Work request:
Word for word, give the listing below again.

□ □ □

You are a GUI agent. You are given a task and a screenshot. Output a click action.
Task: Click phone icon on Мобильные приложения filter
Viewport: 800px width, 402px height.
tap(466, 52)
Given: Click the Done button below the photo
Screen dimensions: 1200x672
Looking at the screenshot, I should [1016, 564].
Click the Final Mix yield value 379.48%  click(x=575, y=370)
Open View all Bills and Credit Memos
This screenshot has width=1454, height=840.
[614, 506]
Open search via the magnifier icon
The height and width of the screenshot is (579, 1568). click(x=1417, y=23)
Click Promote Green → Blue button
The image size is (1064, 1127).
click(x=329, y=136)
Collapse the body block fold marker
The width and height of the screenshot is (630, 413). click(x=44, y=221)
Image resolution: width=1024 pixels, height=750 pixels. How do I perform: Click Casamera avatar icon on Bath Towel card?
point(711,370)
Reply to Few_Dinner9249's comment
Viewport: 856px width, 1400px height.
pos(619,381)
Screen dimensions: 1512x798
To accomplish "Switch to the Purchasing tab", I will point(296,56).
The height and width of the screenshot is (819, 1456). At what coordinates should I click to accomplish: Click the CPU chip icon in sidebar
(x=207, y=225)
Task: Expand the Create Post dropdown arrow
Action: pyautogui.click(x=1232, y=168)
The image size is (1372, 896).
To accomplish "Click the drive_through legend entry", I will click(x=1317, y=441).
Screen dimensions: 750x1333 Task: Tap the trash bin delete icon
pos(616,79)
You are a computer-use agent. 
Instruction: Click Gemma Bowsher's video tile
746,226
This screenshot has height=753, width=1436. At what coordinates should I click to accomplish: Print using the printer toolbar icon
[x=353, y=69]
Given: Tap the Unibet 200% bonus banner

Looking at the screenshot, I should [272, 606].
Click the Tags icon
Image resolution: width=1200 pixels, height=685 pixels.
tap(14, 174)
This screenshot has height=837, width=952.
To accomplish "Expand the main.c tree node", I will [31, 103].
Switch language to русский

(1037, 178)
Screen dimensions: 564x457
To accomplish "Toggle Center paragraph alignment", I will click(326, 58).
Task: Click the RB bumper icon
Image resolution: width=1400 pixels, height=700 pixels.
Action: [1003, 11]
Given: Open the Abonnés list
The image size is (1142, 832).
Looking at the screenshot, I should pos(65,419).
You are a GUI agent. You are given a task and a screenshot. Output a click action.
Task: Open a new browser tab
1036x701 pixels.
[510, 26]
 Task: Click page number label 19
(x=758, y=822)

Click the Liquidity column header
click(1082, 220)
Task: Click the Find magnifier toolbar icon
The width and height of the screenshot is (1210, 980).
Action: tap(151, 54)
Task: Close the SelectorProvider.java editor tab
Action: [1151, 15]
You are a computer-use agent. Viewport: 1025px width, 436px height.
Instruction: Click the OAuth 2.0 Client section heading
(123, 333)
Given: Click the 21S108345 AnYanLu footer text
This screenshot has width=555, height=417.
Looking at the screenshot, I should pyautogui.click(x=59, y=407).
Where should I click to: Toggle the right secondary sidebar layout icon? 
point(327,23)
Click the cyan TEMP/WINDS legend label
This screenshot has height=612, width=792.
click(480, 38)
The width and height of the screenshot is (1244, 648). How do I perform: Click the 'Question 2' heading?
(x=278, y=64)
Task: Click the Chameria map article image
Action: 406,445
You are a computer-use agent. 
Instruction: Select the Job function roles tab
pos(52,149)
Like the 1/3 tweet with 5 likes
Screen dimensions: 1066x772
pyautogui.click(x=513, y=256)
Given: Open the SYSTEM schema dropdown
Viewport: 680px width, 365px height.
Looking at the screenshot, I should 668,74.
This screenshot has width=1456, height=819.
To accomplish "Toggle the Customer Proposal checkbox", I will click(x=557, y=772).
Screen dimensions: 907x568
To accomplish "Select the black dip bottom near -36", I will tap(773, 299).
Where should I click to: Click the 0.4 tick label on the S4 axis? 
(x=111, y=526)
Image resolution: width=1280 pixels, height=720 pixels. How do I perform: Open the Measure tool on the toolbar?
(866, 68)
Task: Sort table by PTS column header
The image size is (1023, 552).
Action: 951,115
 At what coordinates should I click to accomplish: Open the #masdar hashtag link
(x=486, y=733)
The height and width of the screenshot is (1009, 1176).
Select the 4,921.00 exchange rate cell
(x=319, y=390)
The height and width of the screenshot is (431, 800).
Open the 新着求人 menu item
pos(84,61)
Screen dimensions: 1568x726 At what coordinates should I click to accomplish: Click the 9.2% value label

□ □ □

The answer:
You are a GUI agent. You are given a task and a screenshot. Output a click action.
Task: Click phone icon on Мобильные приложения filter
Viewport: 800px width, 402px height.
tap(466, 52)
Given: Click the Done button below the photo
Screen dimensions: 1200x672
Looking at the screenshot, I should [1016, 564].
Click the Final Mix yield value 379.48%  click(x=575, y=370)
Open View all Bills and Credit Memos
This screenshot has width=1454, height=840.
[614, 506]
Open search via the magnifier icon
The height and width of the screenshot is (579, 1568). click(x=1417, y=23)
Click Promote Green → Blue button
The image size is (1064, 1127).
click(x=329, y=136)
Collapse the body block fold marker
The width and height of the screenshot is (630, 413). click(x=44, y=221)
Image resolution: width=1024 pixels, height=750 pixels. How do I perform: Click Casamera avatar icon on Bath Towel card?
point(711,370)
Reply to Few_Dinner9249's comment
Viewport: 856px width, 1400px height.
pos(619,381)
Screen dimensions: 1512x798
To accomplish "Switch to the Purchasing tab", I will point(296,56).
The height and width of the screenshot is (819, 1456). At what coordinates should I click to accomplish: Click the CPU chip icon in sidebar
(x=207, y=225)
Task: Expand the Create Post dropdown arrow
Action: pyautogui.click(x=1232, y=168)
The image size is (1372, 896).
To accomplish "Click the drive_through legend entry", I will click(x=1317, y=441).
Screen dimensions: 750x1333 Task: Tap the trash bin delete icon
pos(616,79)
You are a computer-use agent. 
Instruction: Click Gemma Bowsher's video tile
746,226
This screenshot has height=753, width=1436. At what coordinates should I click to accomplish: Print using the printer toolbar icon
[x=353, y=69]
Given: Tap the Unibet 200% bonus banner

Looking at the screenshot, I should [272, 606].
Click the Tags icon
Image resolution: width=1200 pixels, height=685 pixels.
tap(14, 174)
This screenshot has height=837, width=952.
To accomplish "Expand the main.c tree node", I will [31, 103].
Switch language to русский

(1037, 178)
Screen dimensions: 564x457
To accomplish "Toggle Center paragraph alignment", I will click(326, 58).
Task: Click the RB bumper icon
Image resolution: width=1400 pixels, height=700 pixels.
Action: [1003, 11]
Given: Open the Abonnés list
The image size is (1142, 832).
Looking at the screenshot, I should pos(65,419).
You are a GUI agent. You are given a task and a screenshot. Output a click action.
Task: Open a new browser tab
1036x701 pixels.
[510, 26]
 Task: Click page number label 19
(x=758, y=822)

Click the Liquidity column header
click(1082, 220)
Task: Click the Find magnifier toolbar icon
The width and height of the screenshot is (1210, 980).
Action: tap(151, 54)
Task: Close the SelectorProvider.java editor tab
Action: [1151, 15]
You are a computer-use agent. Viewport: 1025px width, 436px height.
Instruction: Click the OAuth 2.0 Client section heading
(123, 333)
Given: Click the 21S108345 AnYanLu footer text
This screenshot has width=555, height=417.
Looking at the screenshot, I should pyautogui.click(x=59, y=407).
Where should I click to: Toggle the right secondary sidebar layout icon? 
point(327,23)
Click the cyan TEMP/WINDS legend label
This screenshot has height=612, width=792.
click(480, 38)
The width and height of the screenshot is (1244, 648). How do I perform: Click the 'Question 2' heading?
(x=278, y=64)
Task: Click the Chameria map article image
Action: 406,445
You are a computer-use agent. 
Instruction: Select the Job function roles tab
pos(52,149)
Like the 1/3 tweet with 5 likes
Screen dimensions: 1066x772
pyautogui.click(x=513, y=256)
Given: Open the SYSTEM schema dropdown
Viewport: 680px width, 365px height.
Looking at the screenshot, I should 668,74.
This screenshot has width=1456, height=819.
To accomplish "Toggle the Customer Proposal checkbox", I will click(x=557, y=772).
Screen dimensions: 907x568
To accomplish "Select the black dip bottom near -36", I will tap(773, 299).
Where should I click to: Click the 0.4 tick label on the S4 axis? 
(x=111, y=526)
Image resolution: width=1280 pixels, height=720 pixels. How do I perform: Open the Measure tool on the toolbar?
(866, 68)
Task: Sort table by PTS column header
The image size is (1023, 552).
Action: 951,115
 At what coordinates should I click to accomplish: Open the #masdar hashtag link
(x=486, y=733)
The height and width of the screenshot is (1009, 1176).
Select the 4,921.00 exchange rate cell
(x=319, y=390)
The height and width of the screenshot is (431, 800).
Open the 新着求人 menu item
pos(84,61)
Screen dimensions: 1568x726 At what coordinates should I click to accomplish: Click the 9.2% value label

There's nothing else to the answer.